Recast the lines starting at the one containing "the Setup tab" and ending at the one containing "[x=458, y=262]" as a Markdown table with columns Row and Line, numbering each row and omitting blank lines.

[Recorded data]
<<<<
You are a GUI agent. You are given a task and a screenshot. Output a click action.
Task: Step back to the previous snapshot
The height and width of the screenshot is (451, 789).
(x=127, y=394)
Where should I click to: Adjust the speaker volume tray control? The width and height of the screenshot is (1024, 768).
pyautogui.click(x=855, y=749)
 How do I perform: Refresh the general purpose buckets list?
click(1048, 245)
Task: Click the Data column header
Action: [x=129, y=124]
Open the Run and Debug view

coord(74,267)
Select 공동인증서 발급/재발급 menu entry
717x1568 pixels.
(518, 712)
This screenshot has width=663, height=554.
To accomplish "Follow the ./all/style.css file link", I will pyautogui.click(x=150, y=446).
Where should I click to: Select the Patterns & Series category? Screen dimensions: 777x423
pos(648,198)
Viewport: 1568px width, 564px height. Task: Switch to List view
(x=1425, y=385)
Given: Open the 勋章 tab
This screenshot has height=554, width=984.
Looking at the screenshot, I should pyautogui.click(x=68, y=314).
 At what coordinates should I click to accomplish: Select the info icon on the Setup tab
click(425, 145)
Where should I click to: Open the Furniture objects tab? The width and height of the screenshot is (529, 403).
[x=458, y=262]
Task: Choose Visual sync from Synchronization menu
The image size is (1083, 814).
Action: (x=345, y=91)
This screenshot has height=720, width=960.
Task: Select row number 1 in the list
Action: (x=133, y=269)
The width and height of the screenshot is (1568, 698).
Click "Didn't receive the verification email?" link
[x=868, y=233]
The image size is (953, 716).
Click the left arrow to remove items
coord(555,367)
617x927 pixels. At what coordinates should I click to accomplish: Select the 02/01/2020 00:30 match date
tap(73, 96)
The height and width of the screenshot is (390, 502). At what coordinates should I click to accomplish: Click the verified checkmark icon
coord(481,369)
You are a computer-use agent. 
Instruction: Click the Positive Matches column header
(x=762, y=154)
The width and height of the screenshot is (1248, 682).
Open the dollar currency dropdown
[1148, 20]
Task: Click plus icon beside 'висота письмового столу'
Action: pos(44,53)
>>>>
Result
| Row | Line |
|---|---|
| 1 |  At what coordinates should I click to accomplish: Select the info icon on the Setup tab |
| 2 | click(425, 145) |
| 3 | Where should I click to: Open the Furniture objects tab? The width and height of the screenshot is (529, 403). |
| 4 | [x=458, y=262] |